I founded Hooper Rees to work with leaders who are serious about change. Over the years, I’ve had the privilege of coaching senior executives, founders, and leadership teams across industries and around the world. What I’ve learned is that the challenges leaders face are rarely about strategy or technical skill. They are about people — how we relate to others, and how we relate to ourselves.

My approach draws on the latest neuroscience and the development of emotional intelligence. I help leaders uncover the hidden patterns that drive their decisions, shape their relationships, and ultimately define their leadership. This isn’t about quick fixes. Real growth requires time, reflection, and commitment. That’s why my work is long-term, typically over six to twelve months, and deeply personal.

Leaders often come to me at a point of transition — when what got them here won’t get them there. They may feel the pressure of responsibility, the weight of decisions, or a sense that something needs to shift but without knowing exactly how. Together, we create the space to explore those challenges, identify blind spots, and build new ways of leading that are both authentic and sustainable.

At the heart of my work is trust. Coaching only works when both sides are willing to be open, honest, and intentional. I hold that responsibility carefully, and I expect the same from the leaders I work with. The result is a partnership that challenges, supports, and ultimately transforms. 

My Journey

Before becoming a coach, I spent 16 years in corporate finance.
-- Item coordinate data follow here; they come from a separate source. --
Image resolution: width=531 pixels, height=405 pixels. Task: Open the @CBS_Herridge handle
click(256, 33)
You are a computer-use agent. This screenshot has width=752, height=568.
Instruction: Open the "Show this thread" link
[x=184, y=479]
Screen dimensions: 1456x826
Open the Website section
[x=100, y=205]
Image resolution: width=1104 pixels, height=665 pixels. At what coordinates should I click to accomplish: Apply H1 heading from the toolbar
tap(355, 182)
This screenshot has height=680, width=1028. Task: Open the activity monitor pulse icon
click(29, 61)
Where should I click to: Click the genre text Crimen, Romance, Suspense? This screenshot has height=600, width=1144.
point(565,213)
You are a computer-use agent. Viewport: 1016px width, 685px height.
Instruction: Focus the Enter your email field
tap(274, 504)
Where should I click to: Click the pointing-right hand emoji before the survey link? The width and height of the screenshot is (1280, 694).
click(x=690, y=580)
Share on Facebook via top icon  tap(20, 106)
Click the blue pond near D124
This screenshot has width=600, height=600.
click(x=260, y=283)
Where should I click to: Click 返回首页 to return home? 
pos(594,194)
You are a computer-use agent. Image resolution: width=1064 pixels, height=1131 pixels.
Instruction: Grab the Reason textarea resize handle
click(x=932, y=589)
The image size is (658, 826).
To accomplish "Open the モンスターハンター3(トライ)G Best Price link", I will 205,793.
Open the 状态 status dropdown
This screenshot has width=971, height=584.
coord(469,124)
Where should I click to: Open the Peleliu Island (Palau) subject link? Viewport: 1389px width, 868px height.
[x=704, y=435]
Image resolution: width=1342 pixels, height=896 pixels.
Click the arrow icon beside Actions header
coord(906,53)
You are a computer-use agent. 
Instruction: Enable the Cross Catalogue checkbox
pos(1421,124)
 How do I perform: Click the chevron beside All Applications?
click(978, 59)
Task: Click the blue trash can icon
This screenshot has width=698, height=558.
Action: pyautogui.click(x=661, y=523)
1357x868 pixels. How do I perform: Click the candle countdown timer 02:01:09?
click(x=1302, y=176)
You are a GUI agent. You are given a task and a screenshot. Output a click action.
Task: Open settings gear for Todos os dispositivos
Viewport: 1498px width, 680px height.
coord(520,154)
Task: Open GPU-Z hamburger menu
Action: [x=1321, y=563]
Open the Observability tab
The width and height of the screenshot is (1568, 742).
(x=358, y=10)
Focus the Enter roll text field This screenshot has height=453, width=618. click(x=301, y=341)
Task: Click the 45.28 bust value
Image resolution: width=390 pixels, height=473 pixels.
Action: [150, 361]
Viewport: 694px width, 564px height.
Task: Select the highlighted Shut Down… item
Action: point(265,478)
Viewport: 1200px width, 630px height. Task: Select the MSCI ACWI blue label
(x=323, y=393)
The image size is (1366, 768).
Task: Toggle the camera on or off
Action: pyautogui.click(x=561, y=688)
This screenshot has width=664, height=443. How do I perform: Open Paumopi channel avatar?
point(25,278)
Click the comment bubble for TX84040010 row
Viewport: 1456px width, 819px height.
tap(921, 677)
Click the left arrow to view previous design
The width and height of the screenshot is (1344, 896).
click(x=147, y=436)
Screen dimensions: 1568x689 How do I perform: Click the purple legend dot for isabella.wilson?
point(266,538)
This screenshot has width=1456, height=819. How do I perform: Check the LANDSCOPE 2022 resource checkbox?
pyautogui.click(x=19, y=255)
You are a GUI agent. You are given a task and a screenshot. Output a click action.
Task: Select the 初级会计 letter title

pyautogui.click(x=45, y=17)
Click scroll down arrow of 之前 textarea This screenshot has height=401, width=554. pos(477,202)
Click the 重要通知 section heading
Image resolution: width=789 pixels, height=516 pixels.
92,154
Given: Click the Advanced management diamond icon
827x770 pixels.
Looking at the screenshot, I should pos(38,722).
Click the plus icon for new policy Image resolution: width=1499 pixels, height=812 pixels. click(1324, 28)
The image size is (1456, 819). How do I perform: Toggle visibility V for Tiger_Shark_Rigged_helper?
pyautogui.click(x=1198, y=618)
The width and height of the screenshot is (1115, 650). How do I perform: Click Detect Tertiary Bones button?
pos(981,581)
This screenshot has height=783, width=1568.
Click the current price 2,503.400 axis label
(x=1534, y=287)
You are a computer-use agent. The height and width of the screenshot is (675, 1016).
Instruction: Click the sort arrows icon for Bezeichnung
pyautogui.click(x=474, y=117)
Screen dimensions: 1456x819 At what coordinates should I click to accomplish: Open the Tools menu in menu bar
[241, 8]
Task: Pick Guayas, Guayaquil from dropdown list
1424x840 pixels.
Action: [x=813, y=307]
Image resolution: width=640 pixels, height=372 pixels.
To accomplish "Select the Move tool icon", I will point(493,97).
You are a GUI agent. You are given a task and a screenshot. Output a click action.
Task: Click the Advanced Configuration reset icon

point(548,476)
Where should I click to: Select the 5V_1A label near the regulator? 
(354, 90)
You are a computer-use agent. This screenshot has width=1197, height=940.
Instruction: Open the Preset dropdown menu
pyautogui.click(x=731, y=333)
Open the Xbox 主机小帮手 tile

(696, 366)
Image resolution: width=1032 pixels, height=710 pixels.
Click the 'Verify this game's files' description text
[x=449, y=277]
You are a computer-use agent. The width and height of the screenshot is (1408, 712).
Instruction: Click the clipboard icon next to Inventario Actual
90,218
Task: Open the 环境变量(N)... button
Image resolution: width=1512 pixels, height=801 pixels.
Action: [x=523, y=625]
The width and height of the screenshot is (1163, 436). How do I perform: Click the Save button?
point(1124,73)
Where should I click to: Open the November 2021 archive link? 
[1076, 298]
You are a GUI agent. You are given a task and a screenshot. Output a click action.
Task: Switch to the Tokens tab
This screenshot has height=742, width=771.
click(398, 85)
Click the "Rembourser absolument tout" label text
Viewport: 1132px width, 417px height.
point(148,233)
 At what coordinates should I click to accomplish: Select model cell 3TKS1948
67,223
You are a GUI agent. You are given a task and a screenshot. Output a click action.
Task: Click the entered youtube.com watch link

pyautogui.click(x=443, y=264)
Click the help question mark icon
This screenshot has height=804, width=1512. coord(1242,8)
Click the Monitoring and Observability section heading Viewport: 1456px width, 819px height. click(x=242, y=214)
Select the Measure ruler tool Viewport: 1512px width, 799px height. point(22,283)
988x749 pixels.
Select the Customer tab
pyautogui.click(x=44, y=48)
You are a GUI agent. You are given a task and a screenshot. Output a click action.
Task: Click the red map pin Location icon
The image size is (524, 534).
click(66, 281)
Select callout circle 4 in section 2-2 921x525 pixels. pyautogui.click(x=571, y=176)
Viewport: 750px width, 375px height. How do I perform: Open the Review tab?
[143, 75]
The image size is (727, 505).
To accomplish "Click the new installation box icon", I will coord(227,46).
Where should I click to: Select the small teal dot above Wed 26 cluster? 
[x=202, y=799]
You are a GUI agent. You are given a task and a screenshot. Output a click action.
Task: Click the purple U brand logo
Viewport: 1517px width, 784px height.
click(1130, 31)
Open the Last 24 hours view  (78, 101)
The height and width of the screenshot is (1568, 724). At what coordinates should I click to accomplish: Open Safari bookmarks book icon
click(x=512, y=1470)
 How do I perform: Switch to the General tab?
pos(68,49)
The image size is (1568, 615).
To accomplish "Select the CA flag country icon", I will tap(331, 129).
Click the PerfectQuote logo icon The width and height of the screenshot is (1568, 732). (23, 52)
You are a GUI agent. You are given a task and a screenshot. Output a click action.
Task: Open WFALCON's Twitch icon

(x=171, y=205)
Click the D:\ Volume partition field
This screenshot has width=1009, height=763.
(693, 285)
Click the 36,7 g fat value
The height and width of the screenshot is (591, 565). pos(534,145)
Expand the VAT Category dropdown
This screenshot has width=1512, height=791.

On paper, it was a successful career. In reality, I always knew it wasn’t the path I truly wanted to be on. There were aspects of the work I enjoyed and did well, but there was always a “but” — a sense that something essential was missing.

The turning point came when I became a father. That moment of responsibility forced me to look honestly at my life. I realised I was on a path I didn’t want, yet I didn’t have the tools or the inner resources to make a change. Looking back now, I can see that what I lacked wasn’t intelligence or experience — it was emotional intelligence. And that’s true for many leaders I work with today: we can succeed outwardly, while inwardly struggling to align with what really matters.

Learning to develop my own emotional intelligence was the hardest, and most important, work I’ve done. What I first saw as failure became the foundation for everything that followed. It gave me the courage and strength to redirect my life toward the work I had always been drawn to: psychology, human behaviour, and the inner life of leadership.

Outside of coaching, the role that grounds me most is being a father. I see it as an ongoing practice, much like going to the gym: never finished, always evolving. My two daughters teach me every day about patience, presence, and growth. Family life is balanced with two Labradors, Winnie and her brother, who make sure I start each morning with fresh air and a walk across the farm where I live in the southwest of England. After a 20-year break, I’ve also rediscovered the joy of playing team sport — another reminder of the value of connection and trust.

Trust is one of my deepest values. It is central to my work and to my life. Coaching is only possible when trust flows both ways. While my clients must trust me, I also have to trust them. I don’t bring judgment into the coaching relationship — something I had to learn and change in myself over time. Instead, I create the space where trust can be built, where growth is possible, and where leaders can find the courage to change.